▶ Task details: From the line that contains "You are a computer-use agent." through the line that contains "Instruction: Switch to the Problems tab", output every line of the listing below exactly and leave out all the rest.

▶ Dataset content:

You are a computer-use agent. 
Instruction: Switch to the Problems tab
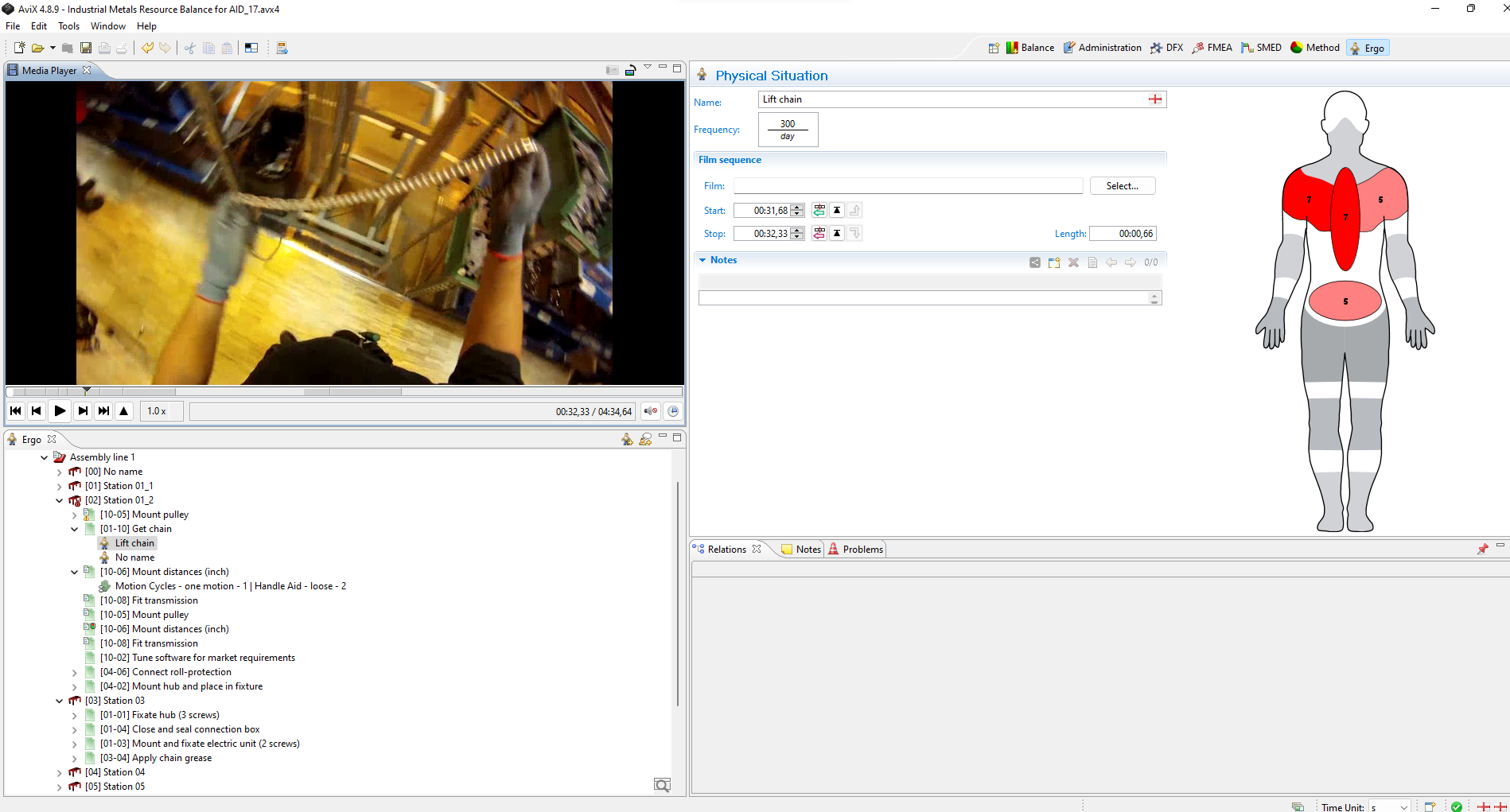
...
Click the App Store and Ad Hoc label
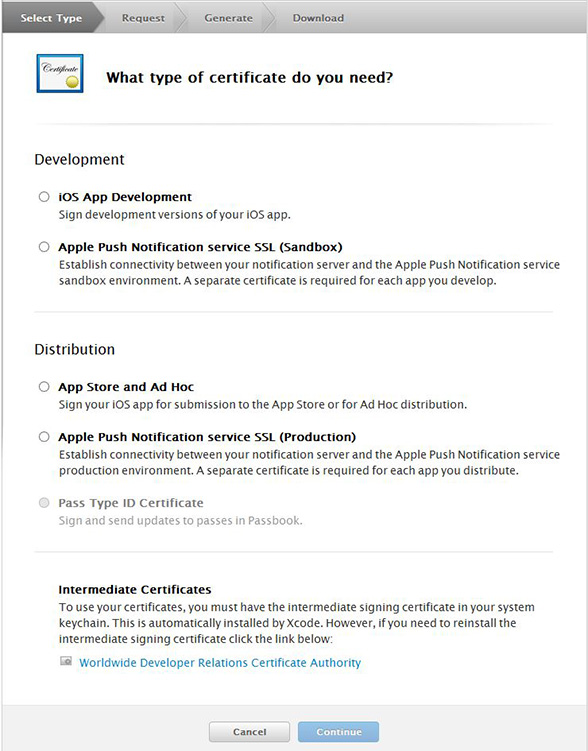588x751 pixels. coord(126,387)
--
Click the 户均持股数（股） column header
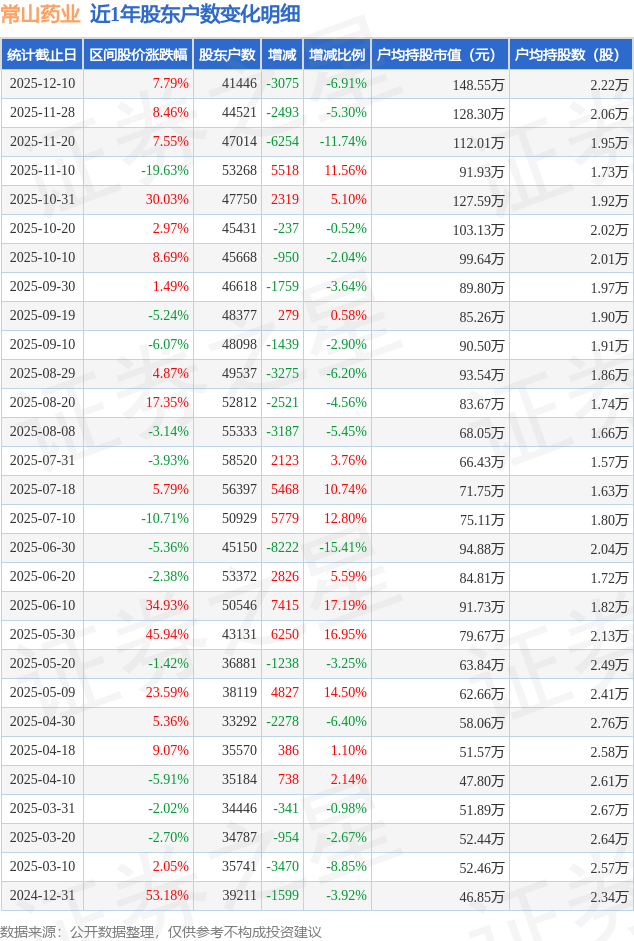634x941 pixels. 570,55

▶ Answer:
You are a computer-use agent. 
Instruction: Switch to the Problems tab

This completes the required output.